Saturday, June 20, 2015

"Sad news from Uber"?

A Target Liberty reader emails:

Sad news from Uber

Uber banning riders, drivers from carrying guns

http://www.foxnews.com/us/2015/06/20/uber-banning-riders-drivers-from-carrying-guns/

But is this sad news? The libertarian position should be that every person should be free to carry a gun if they choose, and that is it.

Further, if a firm wants to ban gun carrying by its employees or on its property that is fine with me.

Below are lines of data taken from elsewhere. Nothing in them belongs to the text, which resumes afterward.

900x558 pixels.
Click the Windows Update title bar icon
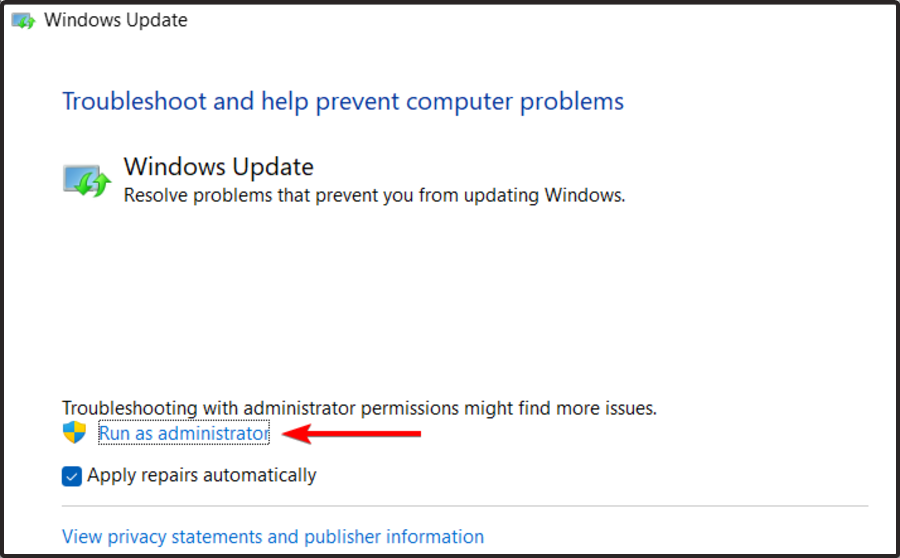click(x=24, y=21)
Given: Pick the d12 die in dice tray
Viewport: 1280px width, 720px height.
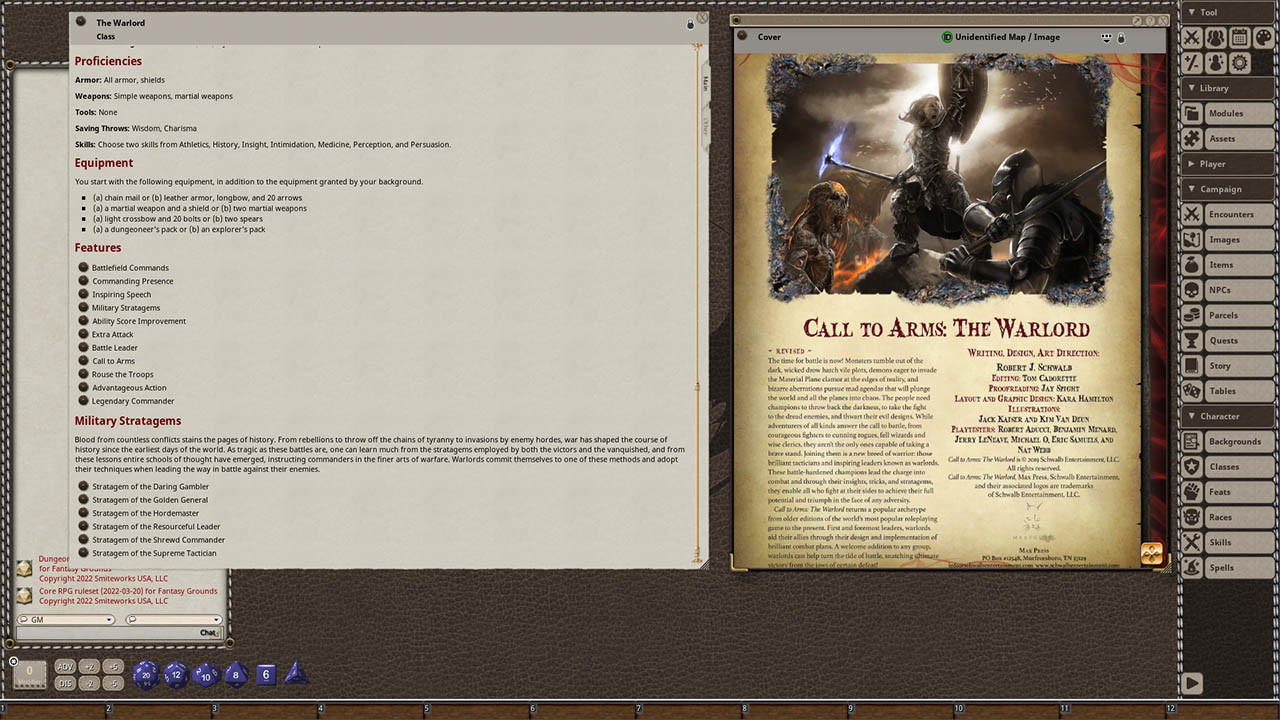Looking at the screenshot, I should [176, 674].
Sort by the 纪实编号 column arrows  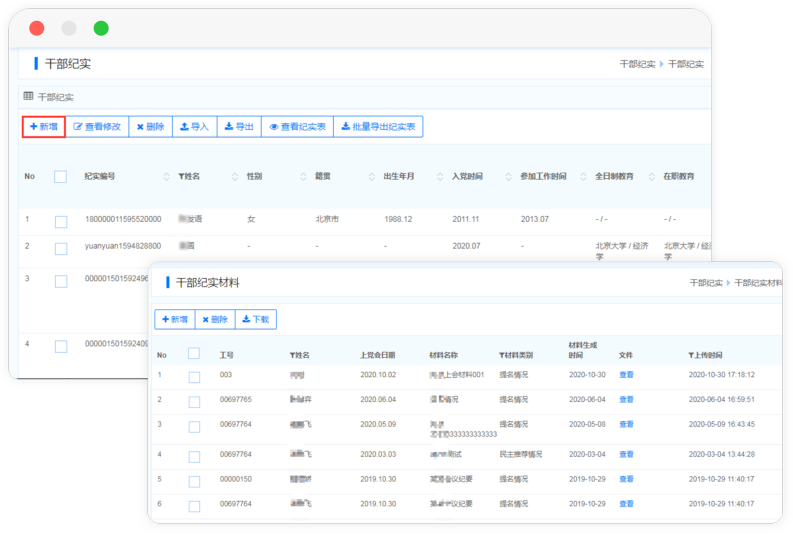point(167,177)
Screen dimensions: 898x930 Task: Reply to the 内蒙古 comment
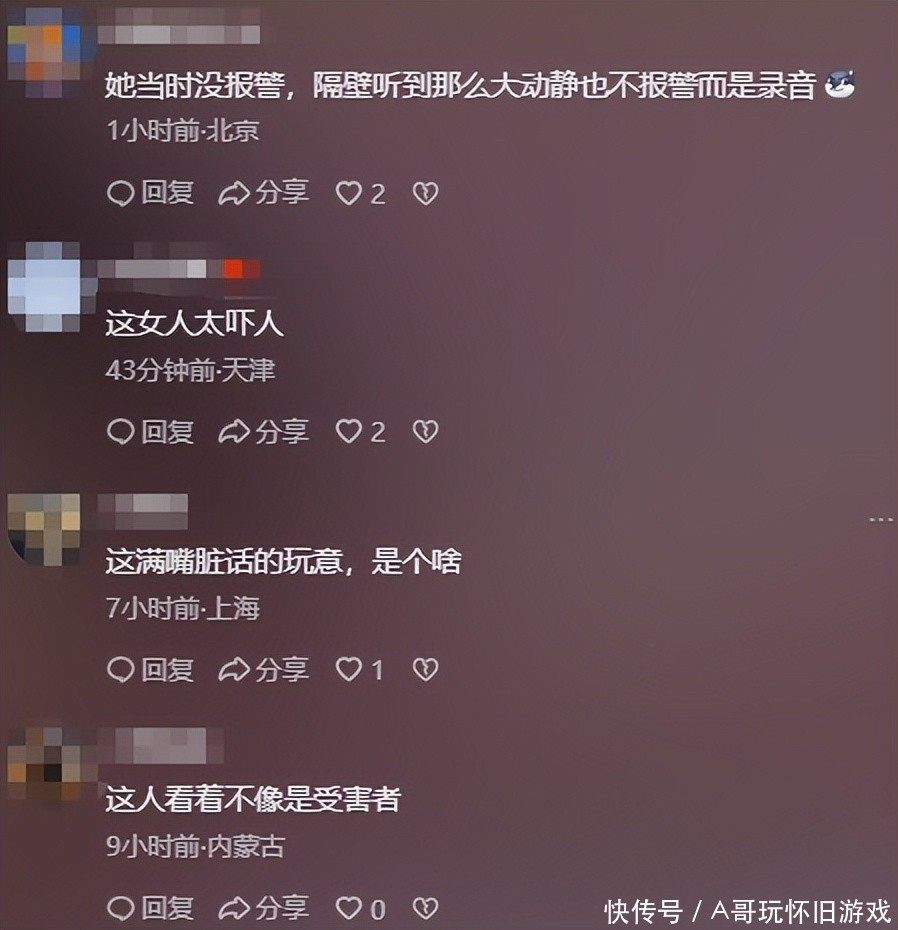coord(150,908)
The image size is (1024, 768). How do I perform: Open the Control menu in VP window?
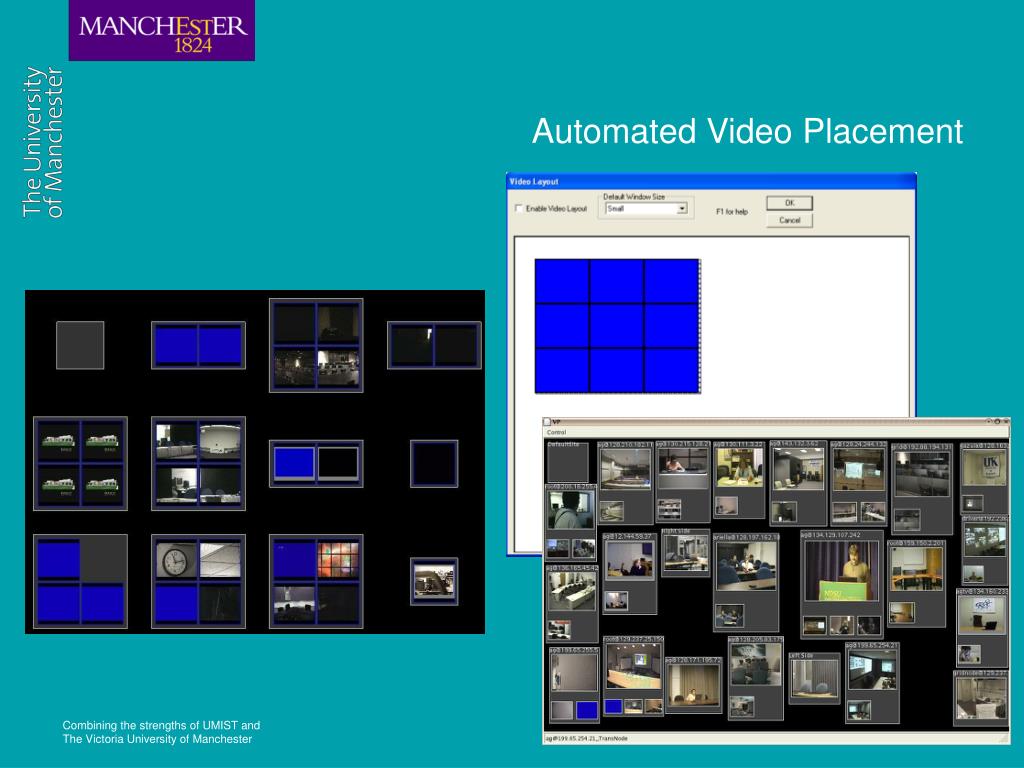pos(556,432)
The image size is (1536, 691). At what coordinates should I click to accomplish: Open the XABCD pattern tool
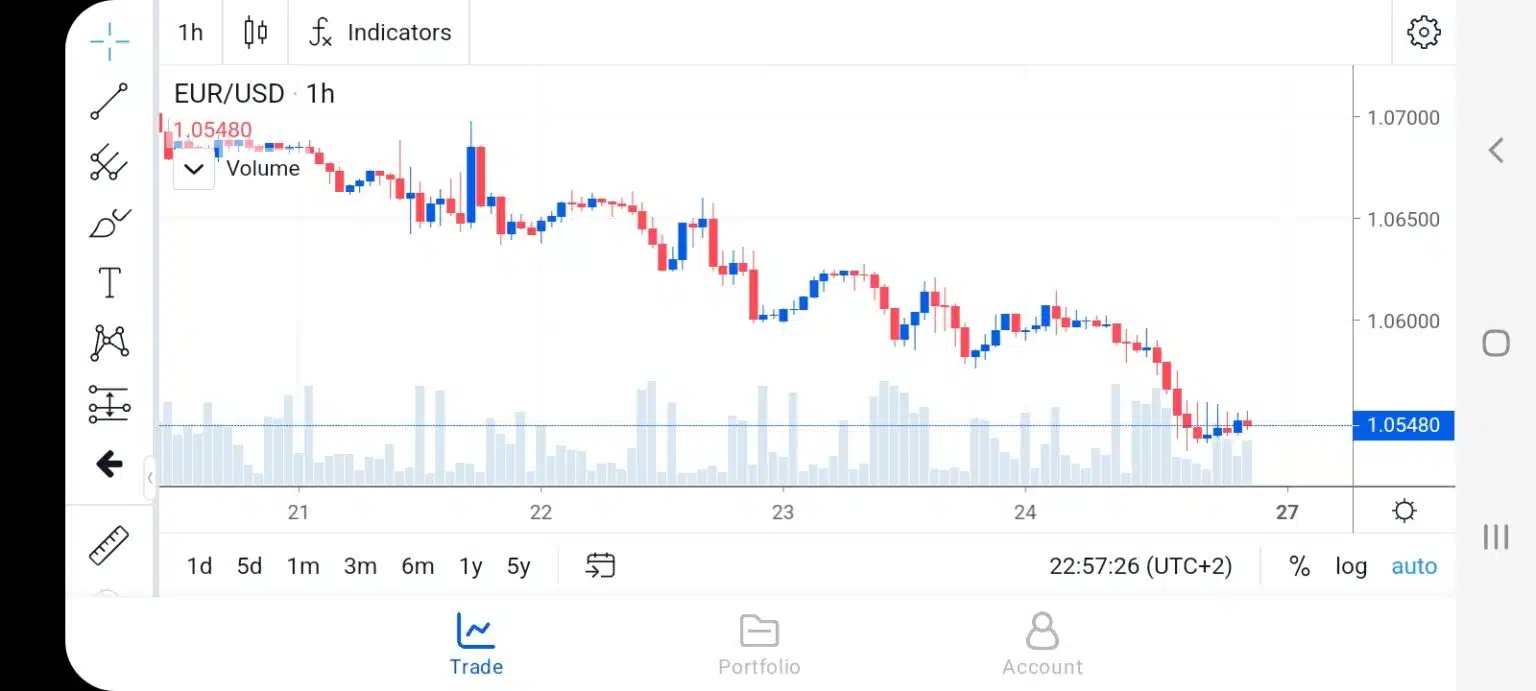pyautogui.click(x=109, y=343)
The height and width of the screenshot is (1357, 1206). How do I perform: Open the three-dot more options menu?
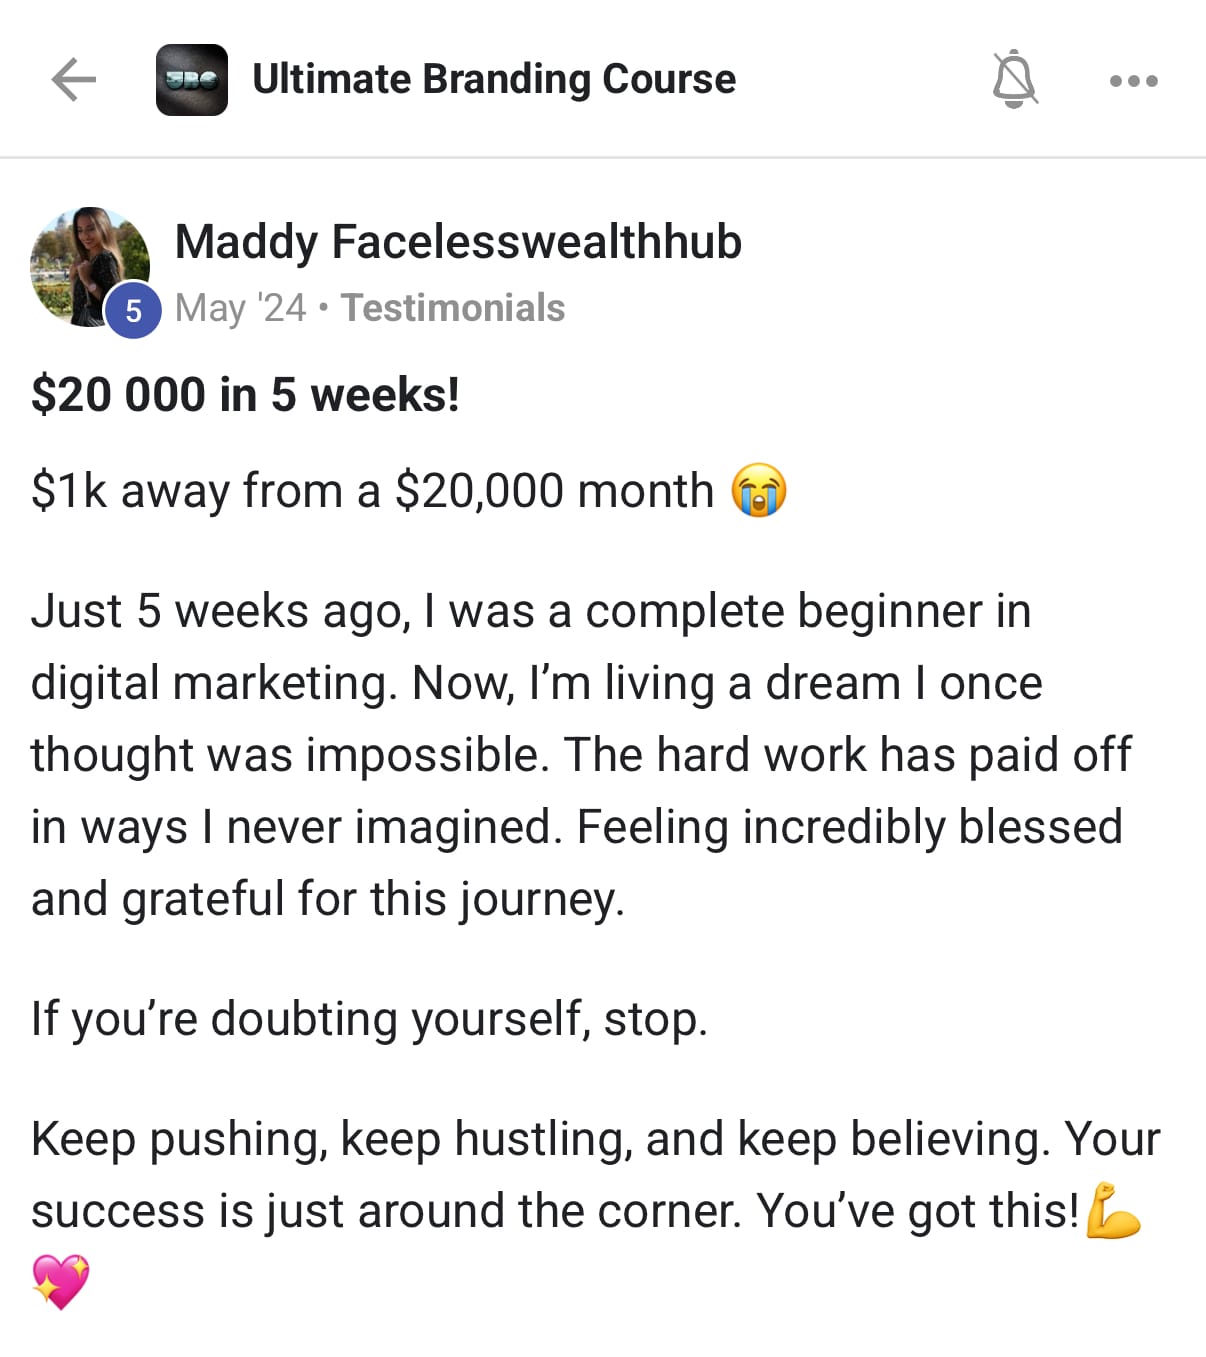(x=1134, y=81)
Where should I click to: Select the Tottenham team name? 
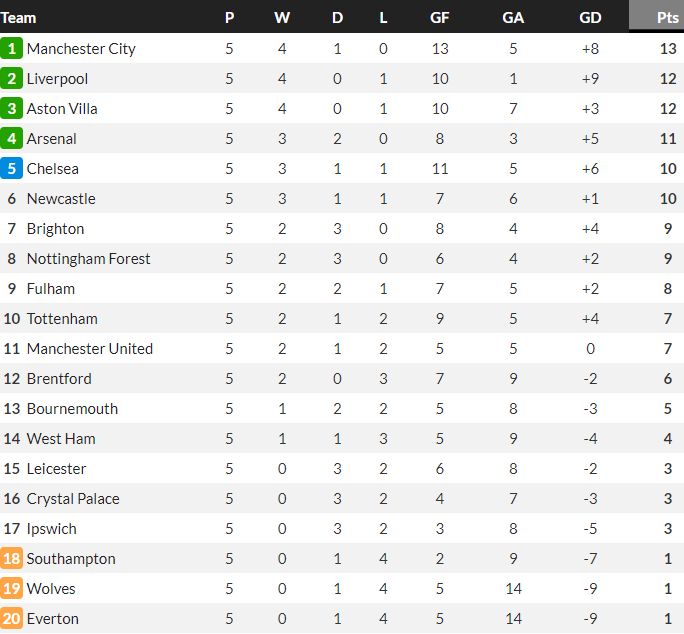[x=62, y=318]
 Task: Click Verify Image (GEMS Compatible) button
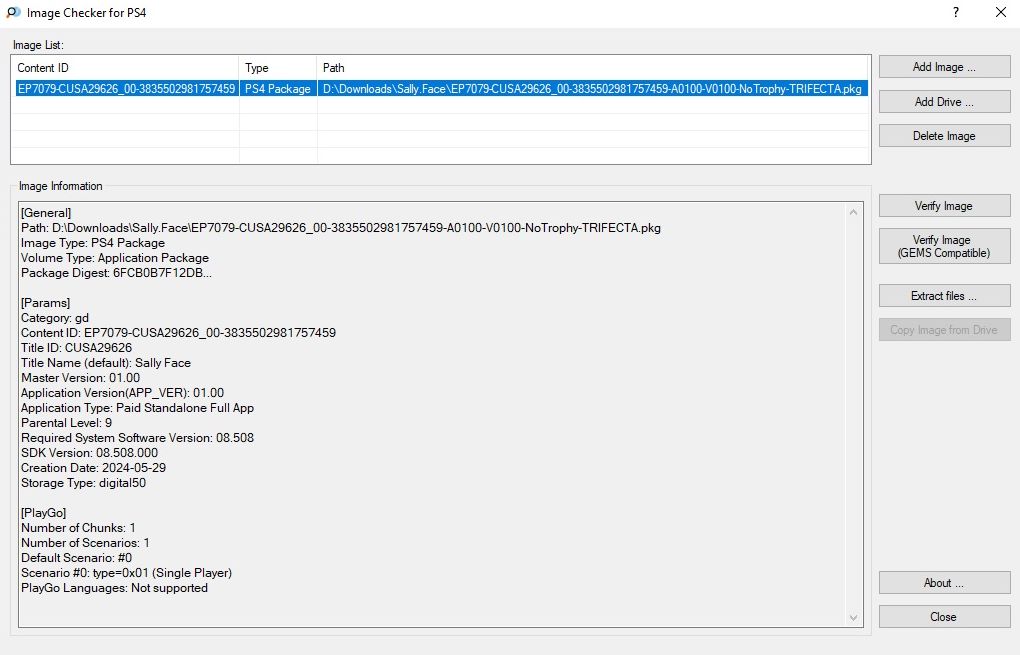coord(944,246)
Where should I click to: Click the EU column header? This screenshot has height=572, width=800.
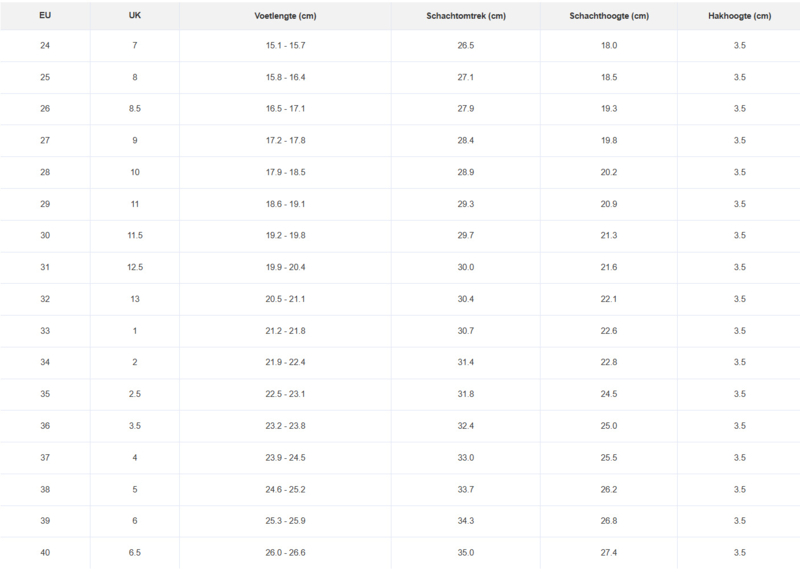tap(45, 16)
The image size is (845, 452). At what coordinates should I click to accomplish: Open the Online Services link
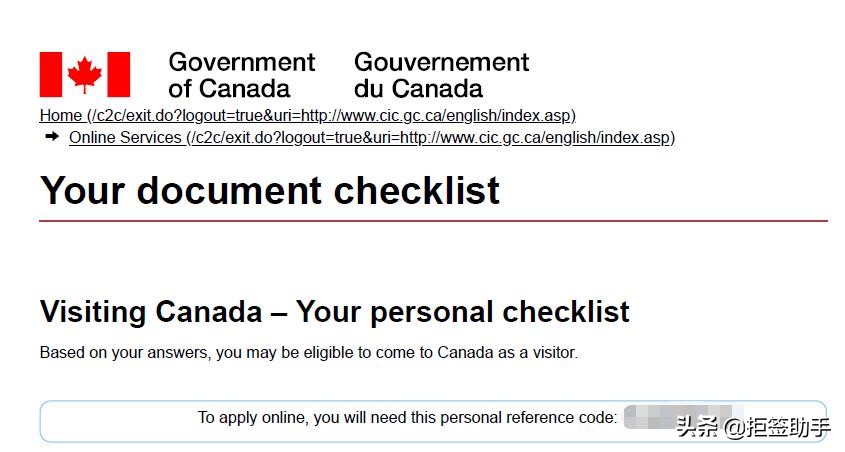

The libertarian position should be respect for private property and for the non-aggression  principle. It should be silent on rules of individual firms on an issue and what it demands of individuals, as long the demands do not violate NAP.

  -RW

13 comments:

  1. Agree no libertarian problem here. Seems to me a reasonable tactic by Uber to reduce legal liability in case of gun-related incident. "Hey, don't sue us. Having a gun is against our policy."

    Drivers and passengers can still be armed but just violates Uber policy. The obvious downside is it might put Uber drivers at more risk if would-be muggers think they aren't armed.

    The irony is that the armed Uber driver mentioned in the Fox story may have saved his own and other innocent lives...

    "In April, an Uber driver with a concealed-carry permit shot a 22-year-old man who had opened fire on a group of pedestrians in Chicago. Court records say the man was shooting at pedestrians who were walking in front of the Uber driver's vehicle, and the driver shot the gunman. The driver wasn't charged, as prosecutors said he acted in defense of himself and others."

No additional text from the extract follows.